Task to carry out:
Repeat the listing word for word. No pictures belong in the copy.
*** Opening Materials provided ***
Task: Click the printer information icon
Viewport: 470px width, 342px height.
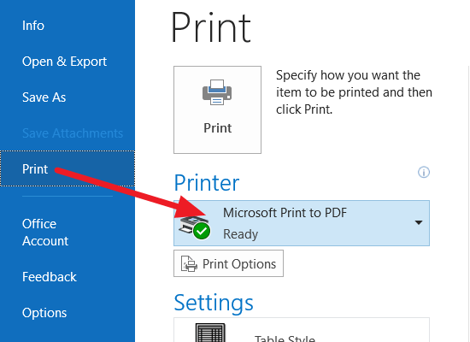Action: tap(424, 172)
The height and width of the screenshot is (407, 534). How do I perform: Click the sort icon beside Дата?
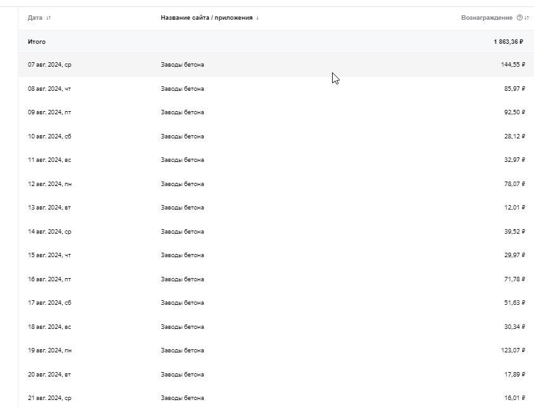pos(49,18)
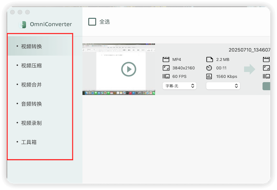Close the OmniConverter window
277x190 pixels.
click(x=13, y=12)
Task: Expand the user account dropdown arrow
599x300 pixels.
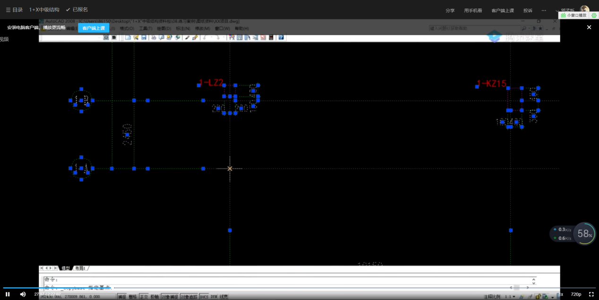Action: [557, 10]
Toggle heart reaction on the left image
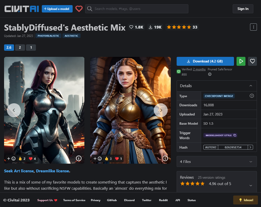Image resolution: width=261 pixels, height=207 pixels. (x=32, y=159)
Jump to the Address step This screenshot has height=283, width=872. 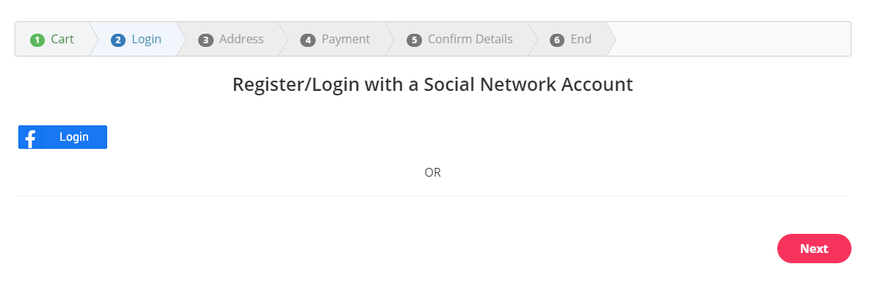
*** Closing Materials provided ***
Exercise result:
Task: Click the printer information icon
Viewport: 470px width, 342px height.
Action: tap(424, 172)
The height and width of the screenshot is (407, 534). How do I perform: Click the sort icon beside Дата?
pos(49,18)
Close the OmniConverter window
277x190 pixels.
click(x=13, y=12)
Task: Expand the user account dropdown arrow
599x300 pixels.
Action: [557, 10]
Toggle heart reaction on the left image
Image resolution: width=261 pixels, height=207 pixels. (x=32, y=159)
Jump to the Address step This screenshot has height=283, width=872. 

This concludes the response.